The first 10 NCLB waivers were issued in early 2012. When the Every Student Succeeds Act passed in 2015, waivers had been approved for 45 states, the District of Columbia, Puerto Rico, and the Bureau of Indian Education. Colorado has been one of those waiver states for years. In fact, the state filed its most recent waiver request in November of last year. That request was 283 pages long, which should give you some idea of the complexity involved in these waivers and their requirements.
For obvious reasons, NCLB waivers became mostly irrelevant after ESSA passed. Even so, the waivers were set to remain in force until August 1, 2016, at which point they would become “null and void and have no legal effect.” My calendar tells me it is August 2, 2016. That means that the 283-page document I linked above could now be fairly used to make paper airplanes, spitballs, or paper mache critters.
Don’t use up all 283 pages at once, though. It’s not likely that we’ll be seeing a return to the days of such lengthy requests any time soon. ESSA still allows states to apply to the U.S. Department of Education for waivers, but the Secretary of Education is explicitly barred from prescribing major policy changes in sensitive areas—academic standards, teacher and principal evaluation systems, accountability systems, etc.—as a condition of approving those waivers going forward.
That’s great news because it means that Colorado will once again be free to choose its educational destiny. Or, more accurately, the state will be freer to choose its educational destiny. ESSA is still hundreds of pages long, as are the U.S. Department of Education’s proposed regulations. Those mountains of paperwork aren’t going away any time soon—especially not while our state continues accepting the better part of a billion dollars in federal education money each year.
I should clarify something important before you go: While there was certainly was plenty of bad stuff buried in the NCLB waivers, we shouldn’t confuse the nastiness of the weaponized waiver system in general with an indictment of all the policies it promoted. Not everything the waivers did was bad from a policy perspective. In fact, some of the policies the waivers pushed—strengthened teacher evaluations and accountability systems, for instance—were very important. The problem with NCLB waivers didn’t always stem from their substantive requirements, but from the source of those requirements (the federal government) and the mechanism through which those requirements were foisted on states (weaponized waivers).

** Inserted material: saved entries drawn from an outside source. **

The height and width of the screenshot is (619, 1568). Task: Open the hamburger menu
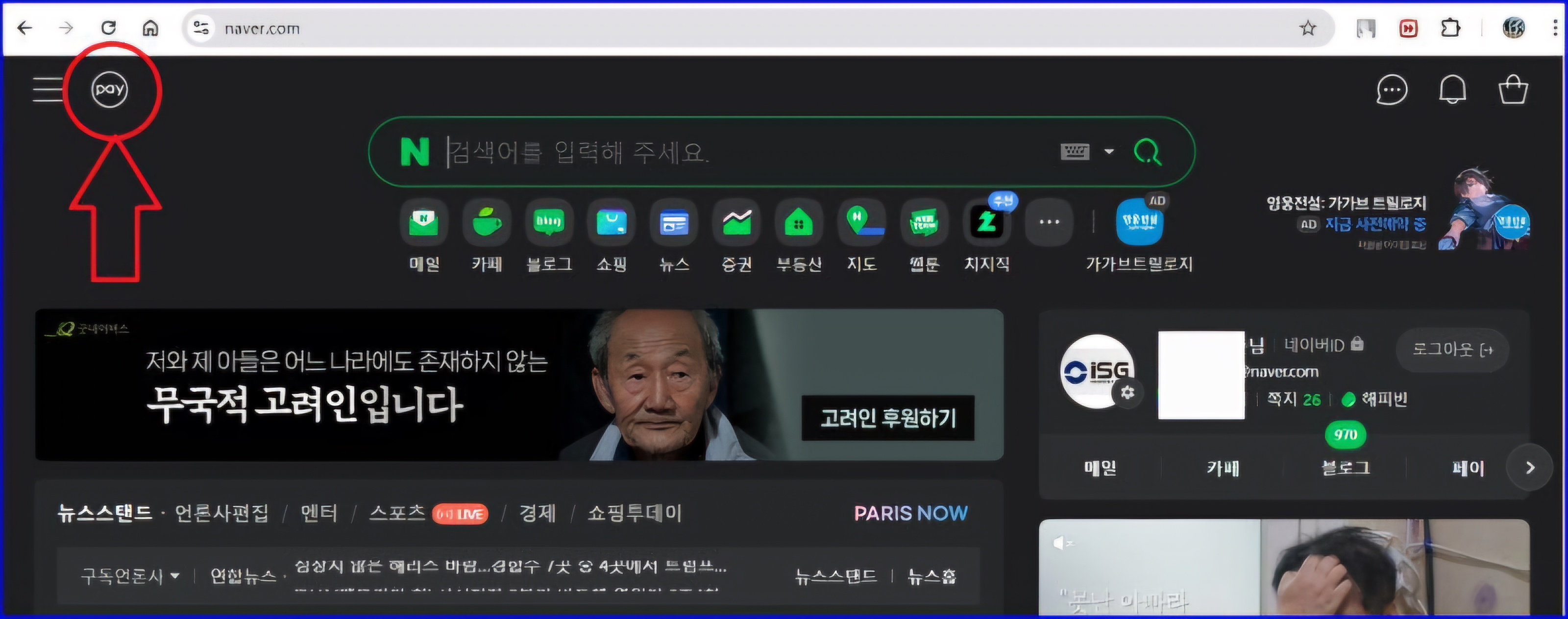click(48, 90)
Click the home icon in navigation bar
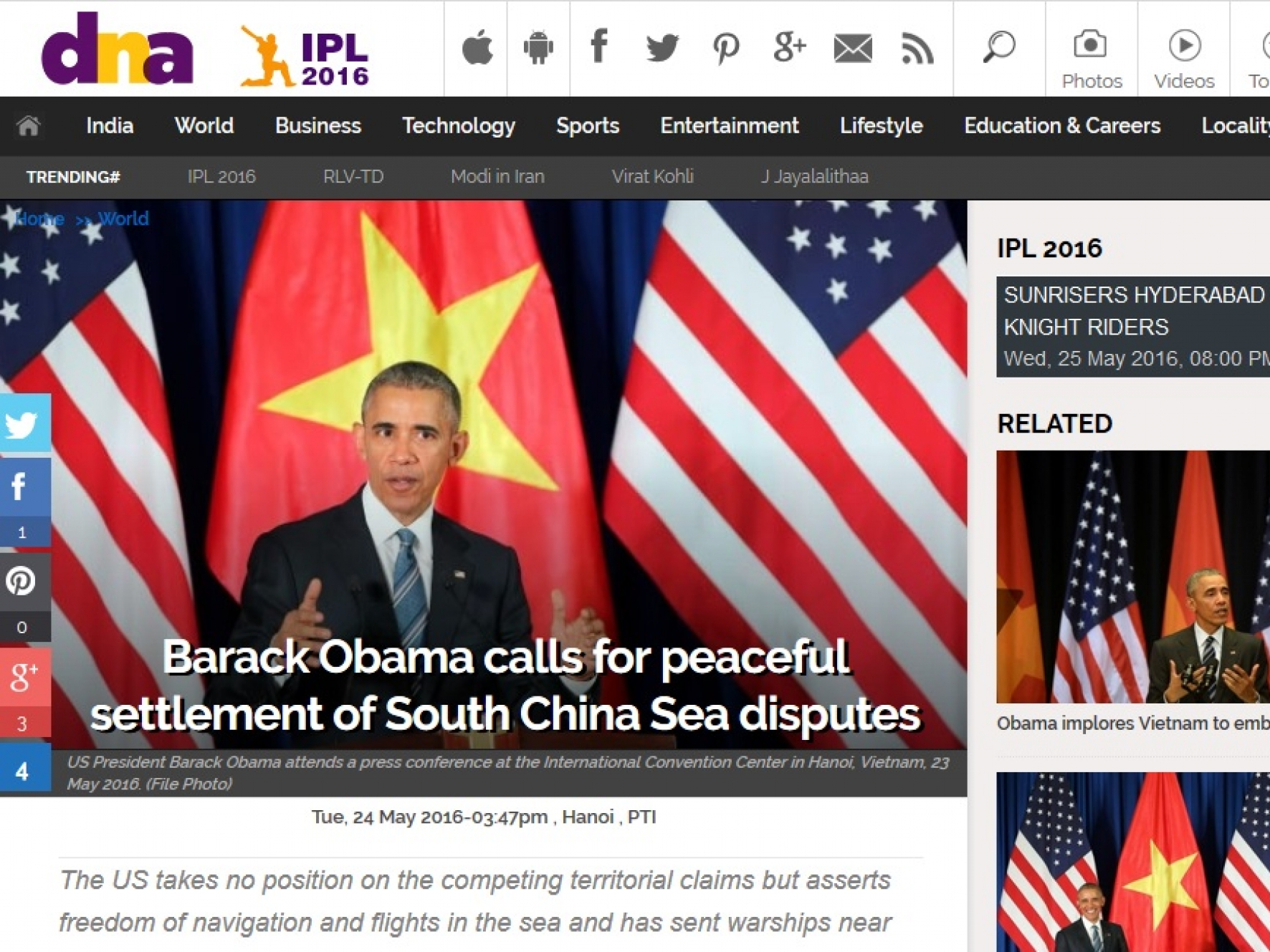Viewport: 1270px width, 952px height. [30, 125]
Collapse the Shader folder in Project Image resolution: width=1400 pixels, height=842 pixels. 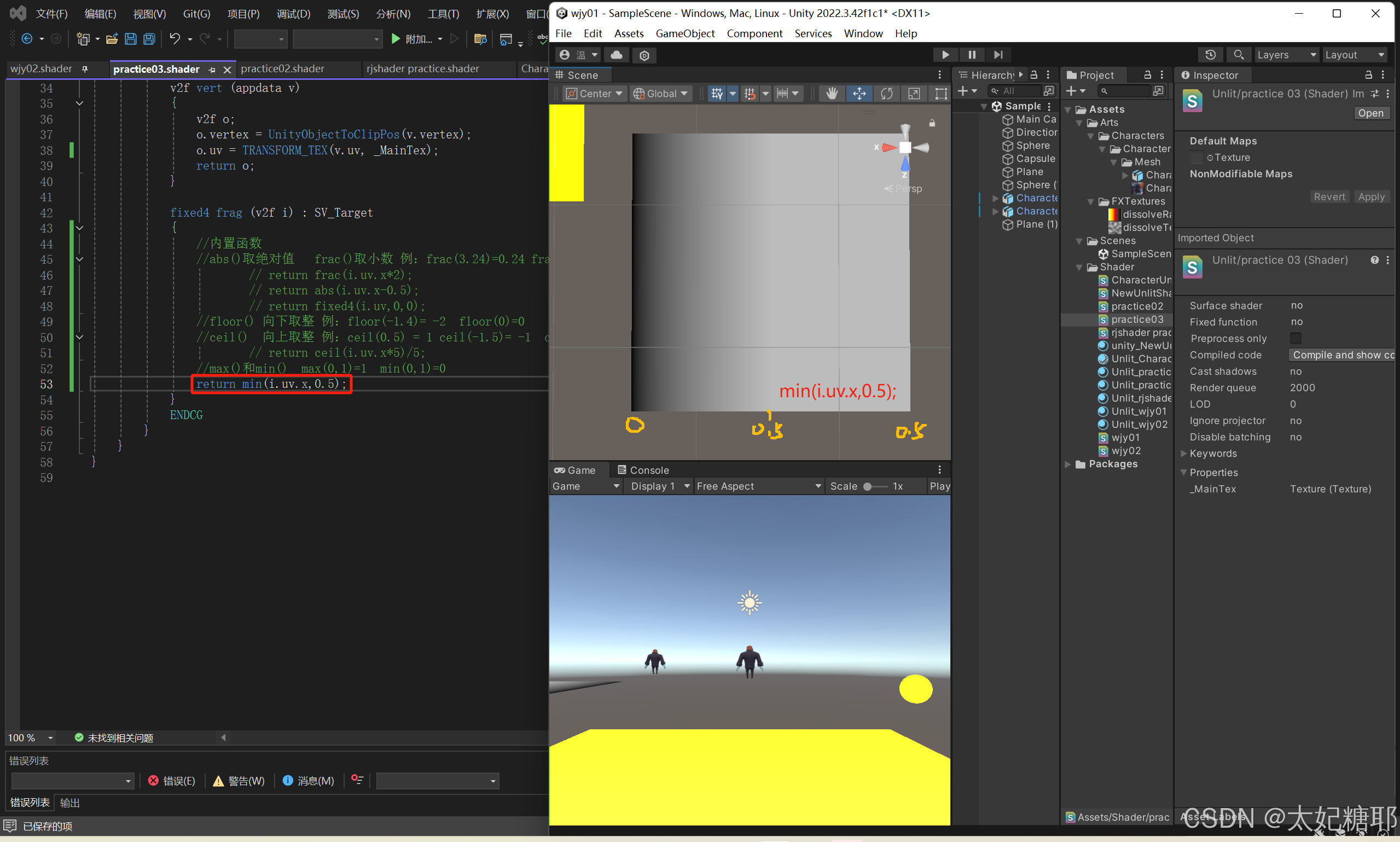[x=1079, y=267]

All of which brings us back to one of my favorite refrains, which is that states should do the right thing in education policy of their own volition and in the absence of heavy-handed “incentives” or requirements from the federal government. Thankfully, I think Colorado is well situated to do exactly that in the years to come. Our state legislators proved during the 2016 legislative session that the state can stand on its own when it comes to supporting policies related to teacher tenure reform, and I hope they’ll do the same on other important issues.
The end of the NCLB era brings a unique opportunity for Colorado to prove that we can do right by our students without being forced to do so by Washington, D.C. I hope the ESSA Hub Committee, which begins meeting next Monday, will undertake its work with exactly that mindset. As always, Ed will be watching.